Отчеканив фразу, Кузьма вдруг испугался.
– Стой, это не публикуй. Это не надо. И вообще, знаешь, ох… все эти интервью. Я их там никогда не давал. Нельзя было, и сейчас вот думаю, тоже зря мы это затеяли.
– Хорошо, – Катя улыбнулась и остановила диктофон. – Я вижу, вы немного устали. Давайте сделаем паузу. Проводите меня в гостиницу?
Как ни странно, Кузьма теперь испытал разочарование.
– Я тут пробуду некоторое время, – сказала Катя вкрадчиво. Было видно, что она хочет понравиться. – Еще не раз побеседуем, хорошо? Я бы также хотела обсудить с вашими друзьями. Вы сказали, тут есть несколько?
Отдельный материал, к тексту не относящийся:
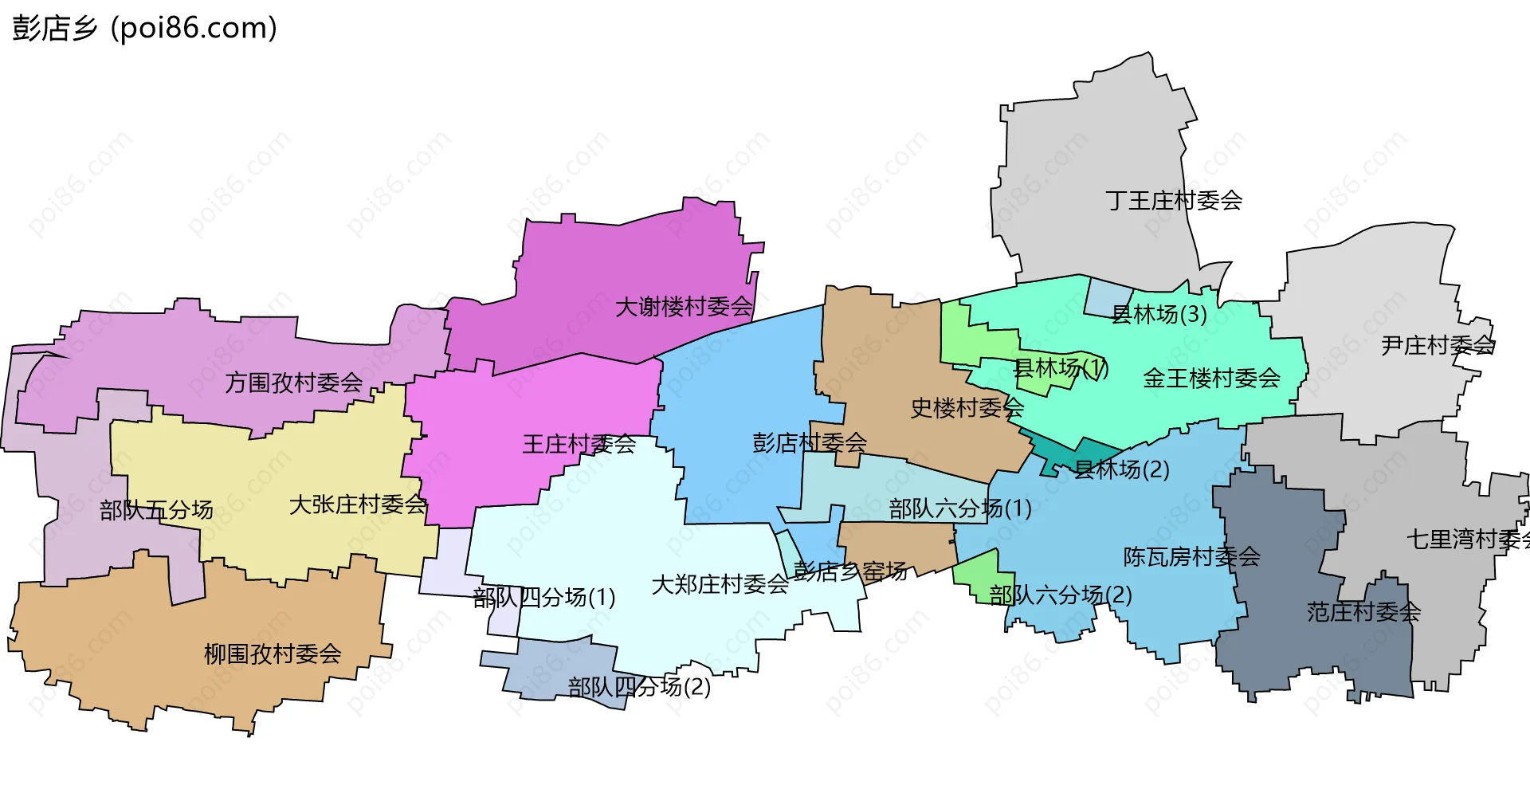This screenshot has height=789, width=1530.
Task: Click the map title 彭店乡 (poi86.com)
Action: pos(144,28)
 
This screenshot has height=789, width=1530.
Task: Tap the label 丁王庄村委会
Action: pos(1174,200)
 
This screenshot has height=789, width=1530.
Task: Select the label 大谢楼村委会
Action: pos(684,307)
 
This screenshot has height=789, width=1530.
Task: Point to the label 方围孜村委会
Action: pos(294,383)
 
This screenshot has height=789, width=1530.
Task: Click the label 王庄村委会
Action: pos(579,444)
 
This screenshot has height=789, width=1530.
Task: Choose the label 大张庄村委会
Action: pos(358,504)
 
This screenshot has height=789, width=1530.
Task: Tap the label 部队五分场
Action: pos(156,510)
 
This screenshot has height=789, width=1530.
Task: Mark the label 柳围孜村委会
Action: pos(273,654)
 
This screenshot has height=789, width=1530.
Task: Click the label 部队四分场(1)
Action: pos(544,597)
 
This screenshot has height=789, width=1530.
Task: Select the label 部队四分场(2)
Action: pos(639,686)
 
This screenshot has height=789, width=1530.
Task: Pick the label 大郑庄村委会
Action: pos(720,585)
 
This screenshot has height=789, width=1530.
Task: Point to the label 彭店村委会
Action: pos(810,442)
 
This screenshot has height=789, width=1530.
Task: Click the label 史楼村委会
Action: pos(967,408)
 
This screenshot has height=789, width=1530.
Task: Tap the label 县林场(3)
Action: pos(1159,314)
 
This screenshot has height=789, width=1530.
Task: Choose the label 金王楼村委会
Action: pos(1211,378)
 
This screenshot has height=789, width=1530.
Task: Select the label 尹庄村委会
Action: pos(1438,345)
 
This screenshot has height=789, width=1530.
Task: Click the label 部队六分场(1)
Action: pos(960,508)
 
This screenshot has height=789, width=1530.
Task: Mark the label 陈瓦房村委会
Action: pos(1191,556)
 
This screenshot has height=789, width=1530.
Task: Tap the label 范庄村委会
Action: pos(1363,612)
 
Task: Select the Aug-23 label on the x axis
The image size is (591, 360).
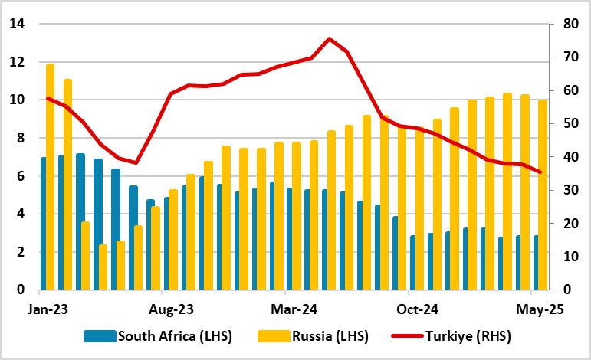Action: pos(162,310)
– Ну да. Пашу ты могла видеть утром, он со мной был. Потом Егор еще, хороший мужик. Никитка вот, молодой который, безрукий, ну, и этот к нам приблудился недавно, но он вроде на сезон только, не местный. Петр, сказал, зовут.
– Ясно.
Девушка начала собираться, Кузьма снова стал замечать ее красоту, и ему снова сделалось неловко.
Вопросы журналистки заставили его задуматься, и теперь он возвращался к ним, проигрывал зачем-то варианты ответов. Он даже открыл было рот, чтобы спросить, можно ли что-то перезаписать, но потом подумал, что лучше скажет то, чего не успел, в следующих интервью. Они шагали к автовокзалу в молчании. К середине дня с моря пришли облака, и на поселок стала давить предгрозовая духота. Воздух стал пахнуть электричеством.
– Вы не волнуйтесь, это у всех так, – сказала Катя, когда пришли к камерам хранения.
– Как?
– Все переживают, что сказали лишнего или не так сказали. Вы потом сможете вычитать. Тем более это не для прессы, а для книги, там еще редактор что-нибудь поправит, так что все хорошо будет. – Она улыбалась.
– Да я не волнуюсь. Вообще давай на “ты”, у нас тут не особо в Краю принято выкать.
– А что у вас тут принято, какие традиции есть?
Вопрос привел Кузьму в замешательство, и он растерянно поглядел по сторонам. Они находились в обшарпанной маленькой комнате с низкими потолками. Сонная женщина, принимавшая и выдававшая вещи, вряд ли могла бы подсказать, да и у Кузьмы не пробуждались никакие воспоминания. Он забросил на плечо Катину дорожную сумку и покатил одной рукой маленький розовый чемоданчик с мордой какого-то котика и цветочком.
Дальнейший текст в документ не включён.